··· Dataset extract ···

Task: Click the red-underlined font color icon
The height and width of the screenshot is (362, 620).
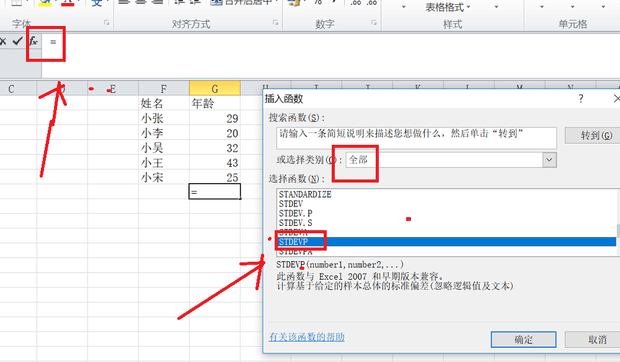Action: pos(68,2)
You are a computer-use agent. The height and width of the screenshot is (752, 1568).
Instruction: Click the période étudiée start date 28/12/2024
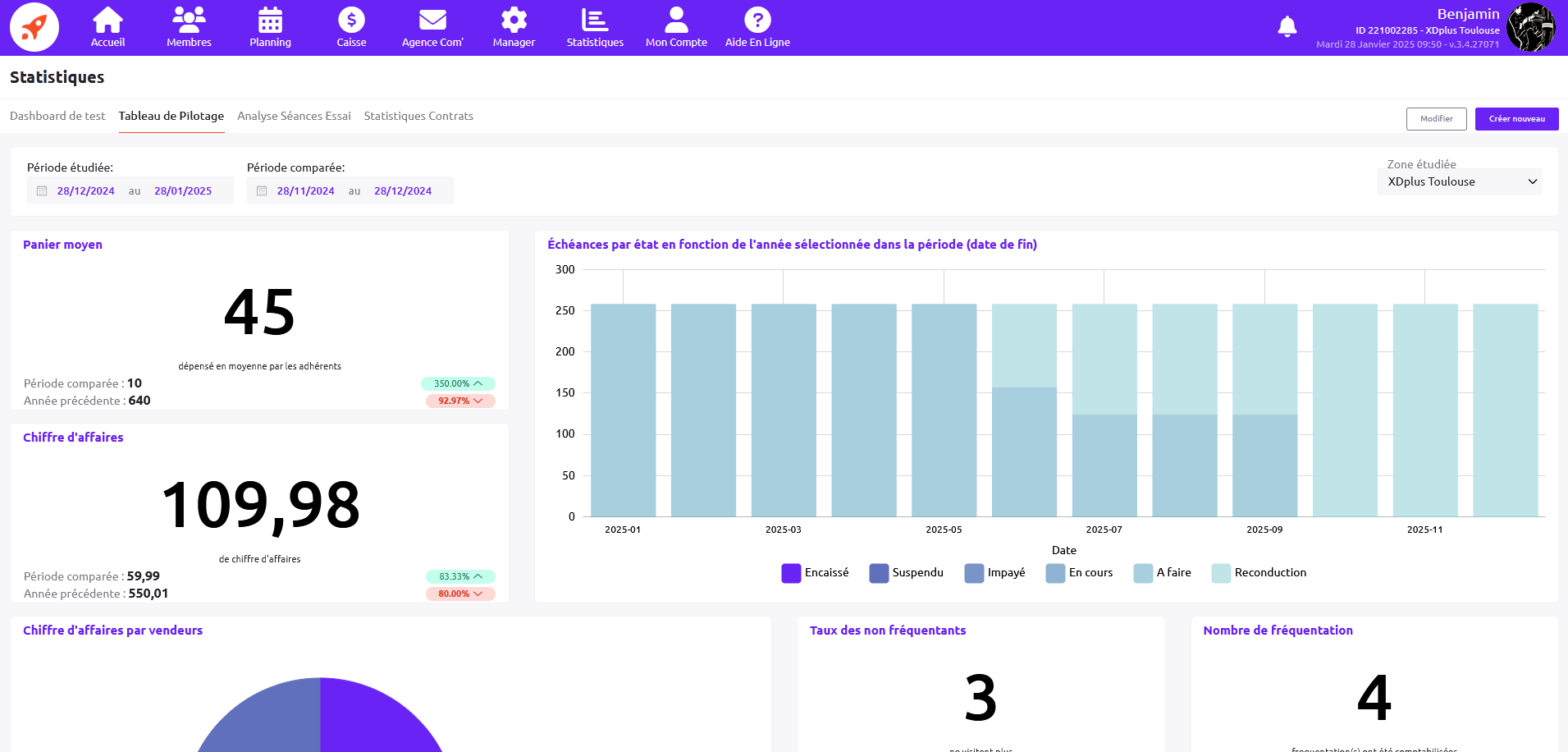85,191
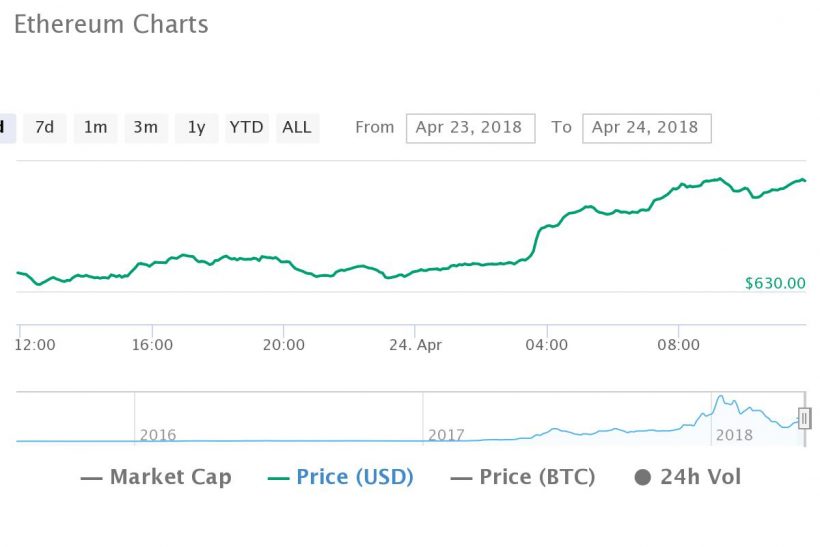The height and width of the screenshot is (547, 820).
Task: Click the Ethereum Charts heading
Action: coord(110,25)
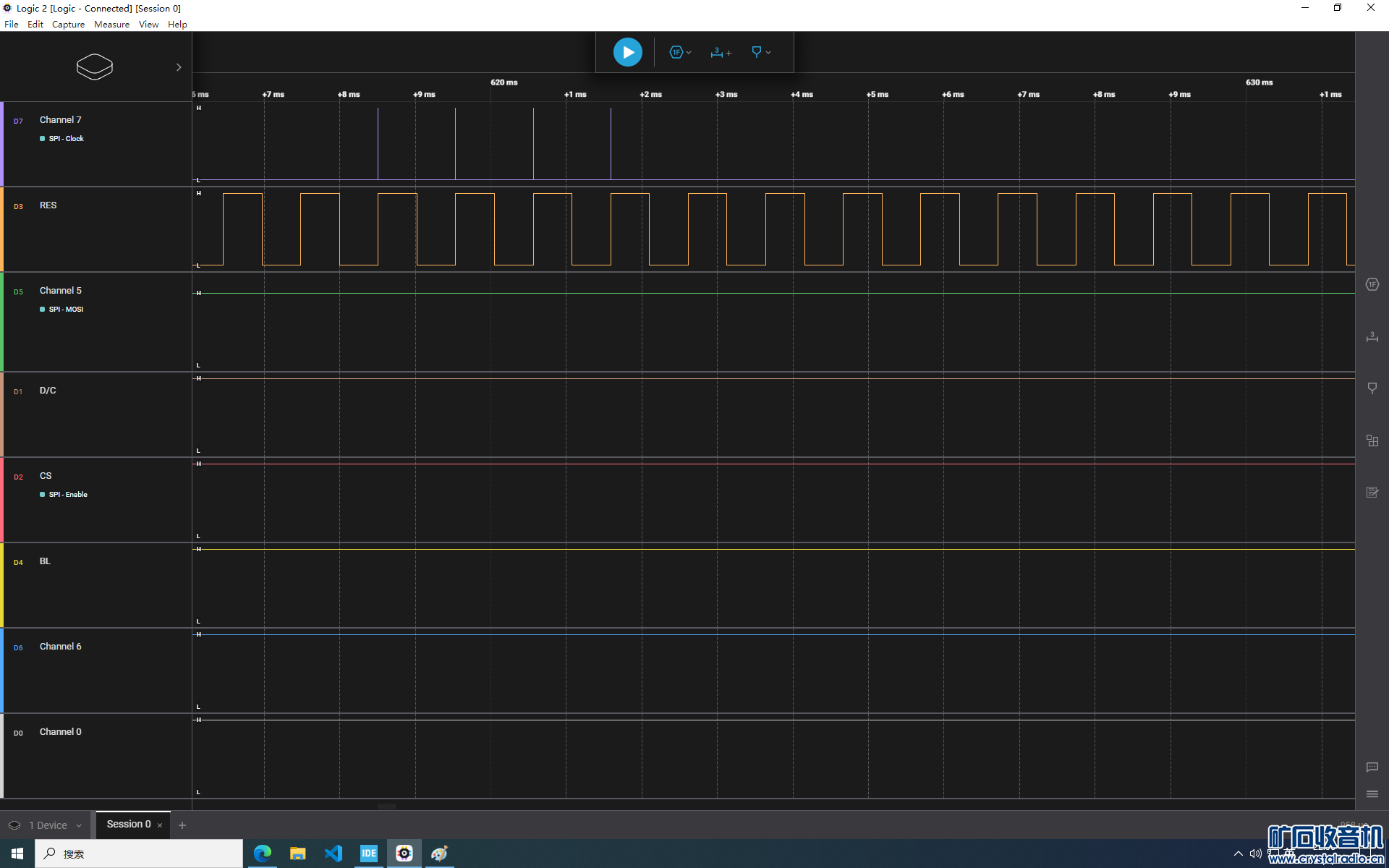Screen dimensions: 1389x868
Task: Open the Capture menu
Action: 68,24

···

## Task details
Reproduce the lines of all the entries above verbatim, omitting the pictures.

## Answer in full
Task: Click the red-underlined font color icon
The height and width of the screenshot is (362, 620).
Action: pos(68,2)
You are a computer-use agent. The height and width of the screenshot is (752, 1568).
Instruction: Click the période étudiée start date 28/12/2024
85,191
The height and width of the screenshot is (547, 820).
Task: Click the Ethereum Charts heading
Action: coord(110,25)
Screen dimensions: 1389x868
Task: Open the Capture menu
Action: 68,24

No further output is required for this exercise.